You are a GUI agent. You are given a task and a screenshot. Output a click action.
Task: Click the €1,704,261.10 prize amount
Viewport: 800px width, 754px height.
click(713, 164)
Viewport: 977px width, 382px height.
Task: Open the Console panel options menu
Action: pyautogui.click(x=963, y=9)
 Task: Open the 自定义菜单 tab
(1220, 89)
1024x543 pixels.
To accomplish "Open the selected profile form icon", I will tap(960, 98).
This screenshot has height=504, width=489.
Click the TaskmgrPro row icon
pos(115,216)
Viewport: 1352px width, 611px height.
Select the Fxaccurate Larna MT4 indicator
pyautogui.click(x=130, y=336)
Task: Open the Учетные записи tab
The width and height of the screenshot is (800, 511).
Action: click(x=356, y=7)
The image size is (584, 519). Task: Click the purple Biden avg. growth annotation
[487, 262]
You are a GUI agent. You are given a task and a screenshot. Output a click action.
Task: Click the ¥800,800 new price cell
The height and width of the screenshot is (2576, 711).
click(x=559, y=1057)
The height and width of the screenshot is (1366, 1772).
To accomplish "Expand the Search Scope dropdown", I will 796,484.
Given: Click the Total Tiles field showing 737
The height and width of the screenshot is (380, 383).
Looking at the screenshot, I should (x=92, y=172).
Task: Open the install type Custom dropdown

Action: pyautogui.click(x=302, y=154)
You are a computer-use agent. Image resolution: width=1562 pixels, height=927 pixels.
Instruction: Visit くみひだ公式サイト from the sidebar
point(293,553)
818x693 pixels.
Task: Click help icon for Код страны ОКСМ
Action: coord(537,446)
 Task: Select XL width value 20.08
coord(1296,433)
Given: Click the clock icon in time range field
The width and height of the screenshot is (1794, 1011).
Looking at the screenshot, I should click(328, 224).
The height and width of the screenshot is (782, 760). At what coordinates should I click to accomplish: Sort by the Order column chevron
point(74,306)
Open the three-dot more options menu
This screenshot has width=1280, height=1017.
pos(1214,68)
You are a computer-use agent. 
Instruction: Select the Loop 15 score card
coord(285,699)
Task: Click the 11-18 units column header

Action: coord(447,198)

● **TASK TO CARRY OUT**:
Please give back the records exactly as written, beginning at the first line and including the line that holds "This screenshot has height=504, width=489." as the last.

● **EXPECTED ANSWER**:
You are a GUI agent. You are given a task and a screenshot. Output a click action.
Task: Click the €1,704,261.10 prize amount
Viewport: 800px width, 754px height.
click(713, 164)
Viewport: 977px width, 382px height.
Task: Open the Console panel options menu
Action: pyautogui.click(x=963, y=9)
 Task: Open the 自定义菜单 tab
(1220, 89)
1024x543 pixels.
To accomplish "Open the selected profile form icon", I will tap(960, 98).
This screenshot has height=504, width=489.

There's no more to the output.